その文章をご紹介します
デイサービスの習字クラブに、参加する機会が記者にあったそうです。
「高齢の方の、笑顔と生きがいを応援したい」
そんな熱い思いを抱いた、介護スタッフさんたちが講師となり、続けているクラブです。
参加された方々は、目をキラキラさせて、一文字ずつ、真剣に取り組んでいらっしゃいました。
とはいえ、高齢になるとどうしても、程度の差はあれ、認知症があらわれたり、身体に不自由さを抱えたりするもの。
つまり「みんなで一緒に、同じ文字を書く」というのは、なかなかに難しいことなのです。

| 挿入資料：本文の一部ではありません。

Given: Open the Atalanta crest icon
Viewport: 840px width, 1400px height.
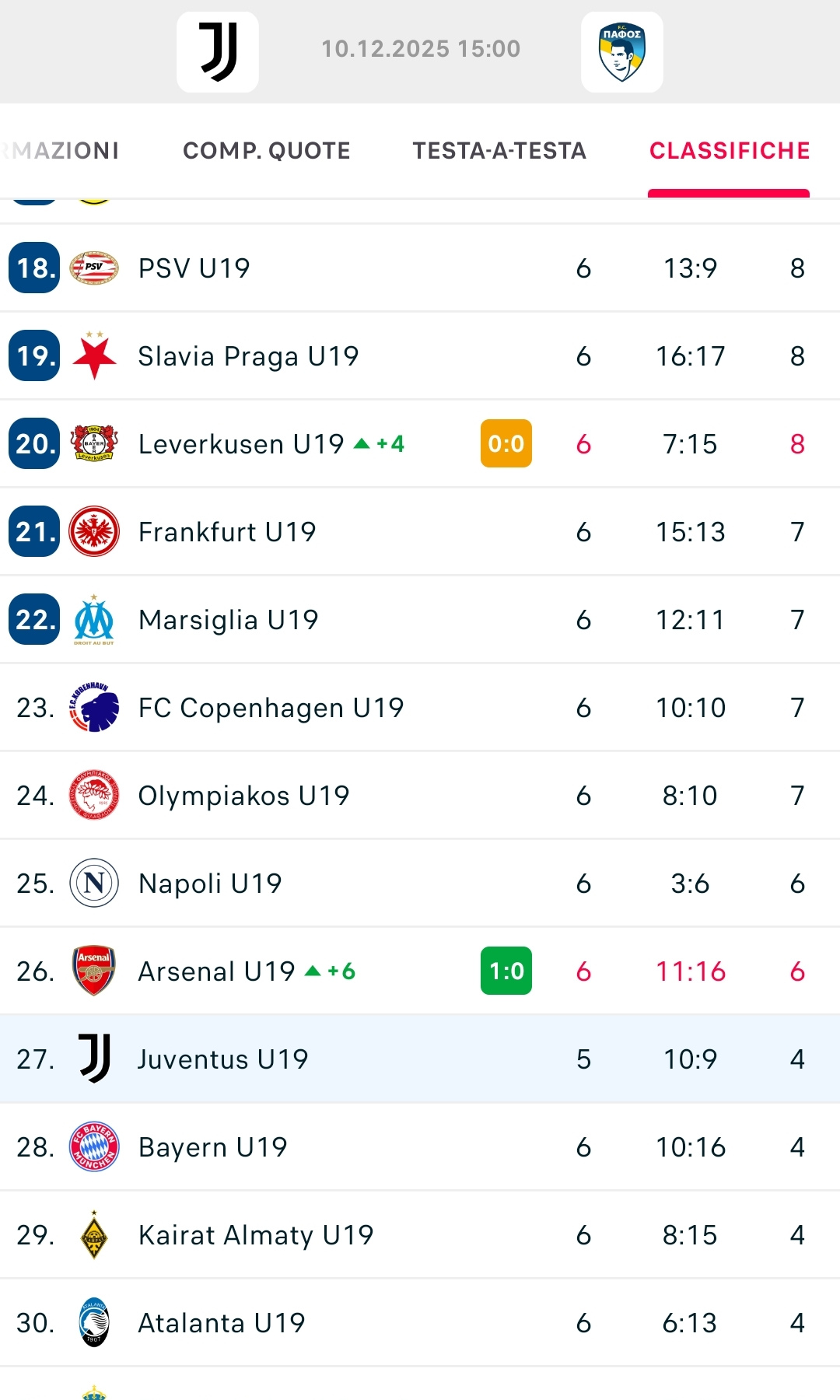Looking at the screenshot, I should pos(94,1322).
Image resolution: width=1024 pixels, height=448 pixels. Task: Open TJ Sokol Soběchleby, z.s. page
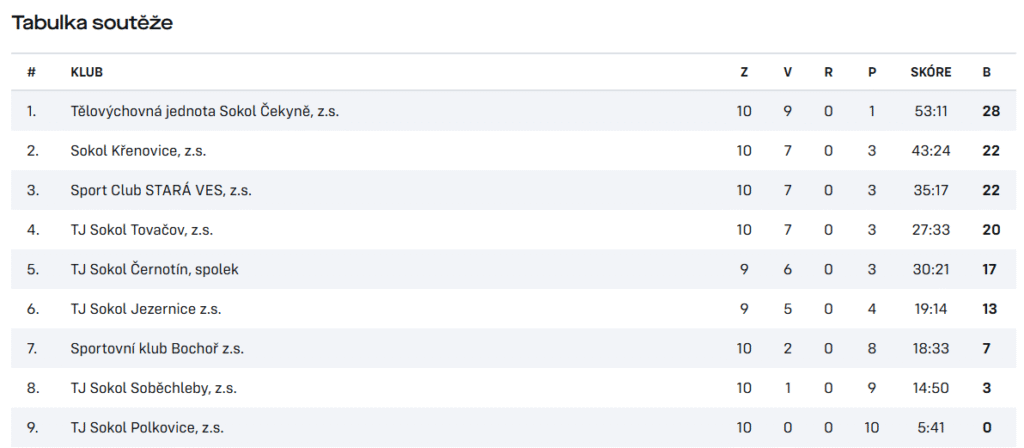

だからこそ、習字クラブの介護スタッフさんたちは技術や、字のうまい・下手を評価するのではなく、
とりくまれたご様子や感想を、参加者さんへ率先して伝えていました。
「この字を、何度も練習されていましたね!」
「山田さんの字には、温かみを感じます」
「山田さんが、参加してくださってうれしいです」
そんなふうに、第三者から
あるがままの姿や個人的な印象を伝えてもらうことは、
ただうれしいだけでなく、
その人にとって、大きな力になるのではないでしょうか。
まさに己書はこのお話と同じなのです。
まだ幼いこと、小学生、中学生の時の字を書く授業ではうまい下手を評価されて育ってきています。うまいと評価を受けた人は何重もの赤丸を受けて教室に張り出され、そうでない人は張り出されない。
まさに比較、比較、比較です。
そんな教育の元、育ってきた場合、比較されることが苦痛です。下手だと意識してしまい字を書くことへのコンプレックスを自分に受け付けてしまいます。
あるがまま、ありのままの自分を表現することすらはばかってしまうのです。
そこで己書はそんな思考を破棄します。
その時に、目の前の筆ペン、紙に思うように描いてみましょう。
お手本を見ながら、真似てみるのもいいです、真似ながら自己流にアレンジするのもありです。
心を開放して書いてみることの楽しさを感じてみませんか。